* _What you need to do_
Whenever a line in the records below holds the string "agent", copy it out.

*** Input records Section Begins ***

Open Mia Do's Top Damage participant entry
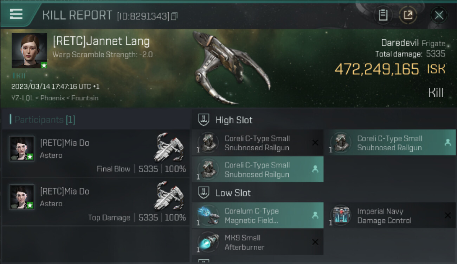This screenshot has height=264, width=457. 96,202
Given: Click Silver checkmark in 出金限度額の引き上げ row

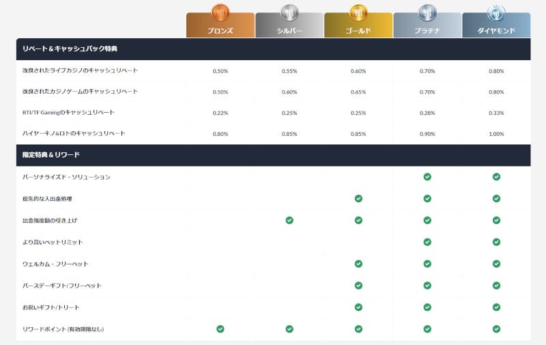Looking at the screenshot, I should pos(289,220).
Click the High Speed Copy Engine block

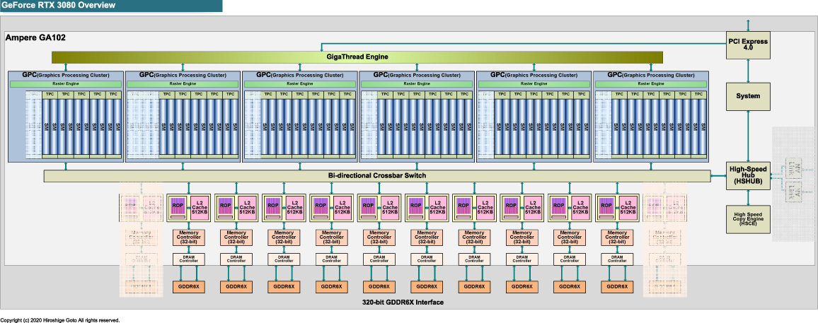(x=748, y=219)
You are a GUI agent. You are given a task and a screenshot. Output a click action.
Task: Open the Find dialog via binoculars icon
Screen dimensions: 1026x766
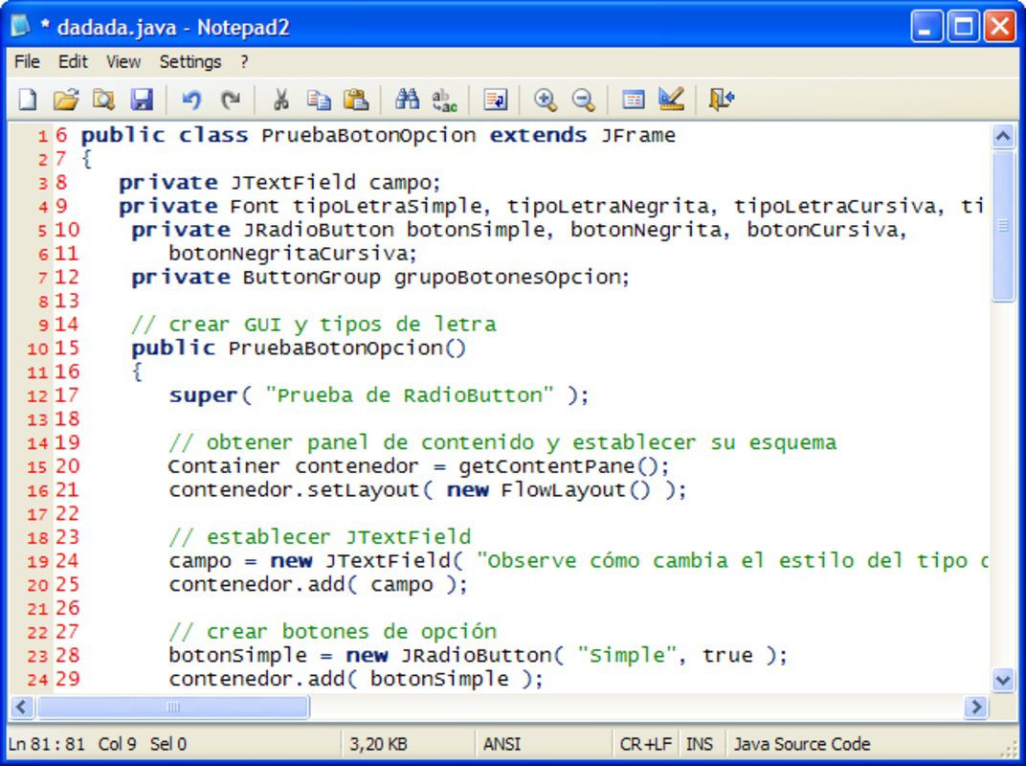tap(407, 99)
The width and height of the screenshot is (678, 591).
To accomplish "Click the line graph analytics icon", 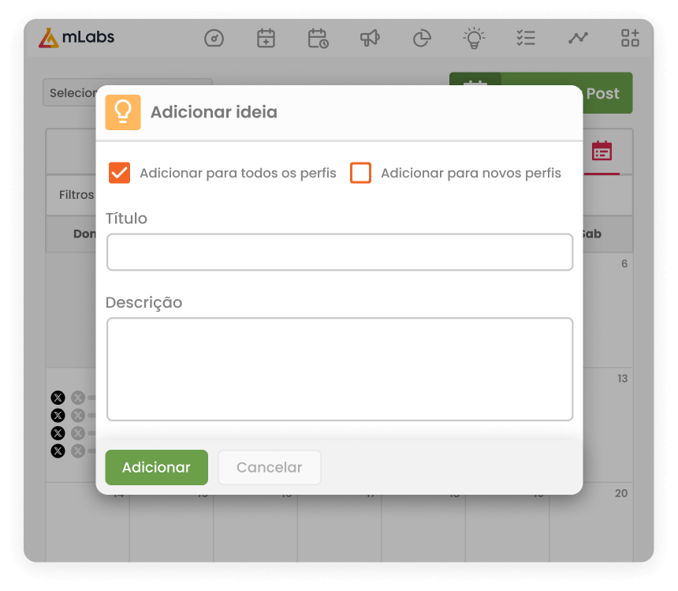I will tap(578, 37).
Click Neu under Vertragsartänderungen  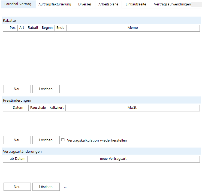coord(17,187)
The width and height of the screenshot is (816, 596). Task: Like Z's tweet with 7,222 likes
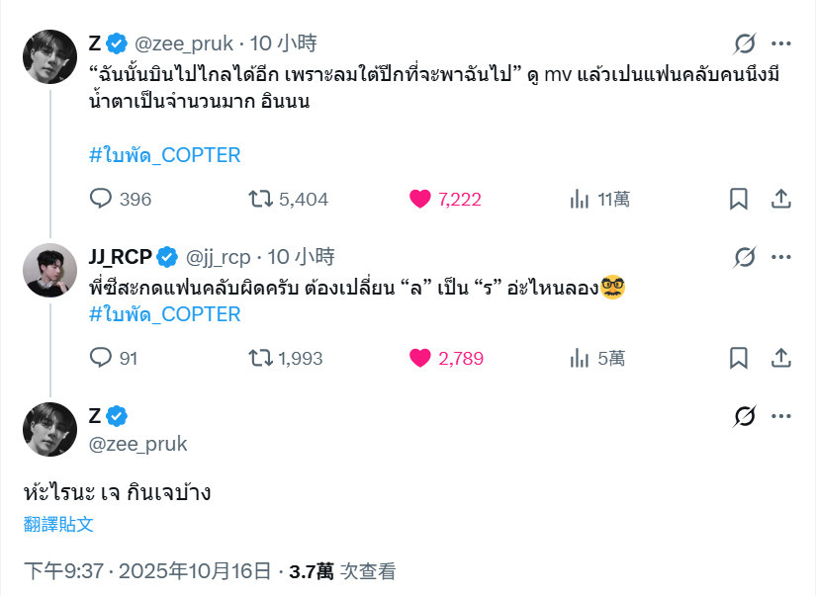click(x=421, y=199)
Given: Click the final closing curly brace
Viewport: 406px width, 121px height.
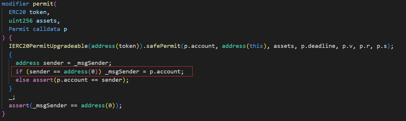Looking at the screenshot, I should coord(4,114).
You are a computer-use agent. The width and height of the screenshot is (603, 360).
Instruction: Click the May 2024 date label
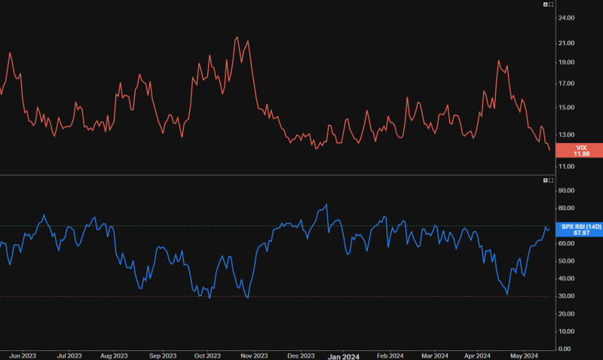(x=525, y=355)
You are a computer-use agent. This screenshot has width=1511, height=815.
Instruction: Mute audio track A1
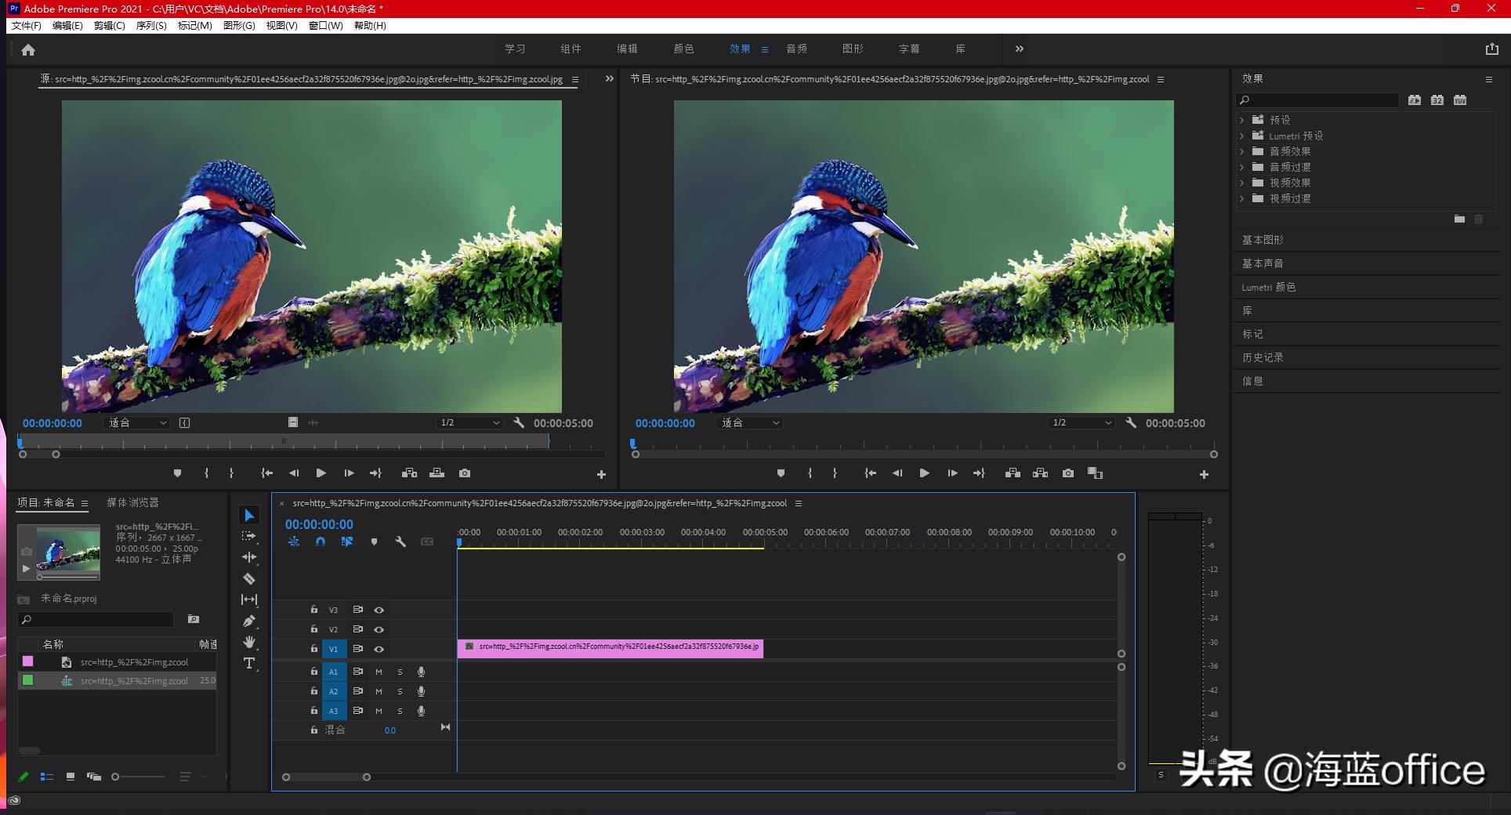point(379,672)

*** Input records Section Ends ***
*** Input records Section Begins ***

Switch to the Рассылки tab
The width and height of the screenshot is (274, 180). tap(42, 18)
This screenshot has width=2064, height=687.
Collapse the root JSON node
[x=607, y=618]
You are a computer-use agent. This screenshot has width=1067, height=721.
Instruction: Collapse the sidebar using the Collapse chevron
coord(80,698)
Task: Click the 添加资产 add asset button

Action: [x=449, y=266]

*** Input records Section Ends ***

* _Your solution_
You are a GUI agent. You are given a task and a screenshot. Output a click action.
You are a computer-use agent. The width and height of the screenshot is (603, 360).
You are a computer-use agent. This screenshot has width=1511, height=815.
You are a computer-use agent. This screenshot has width=1067, height=721.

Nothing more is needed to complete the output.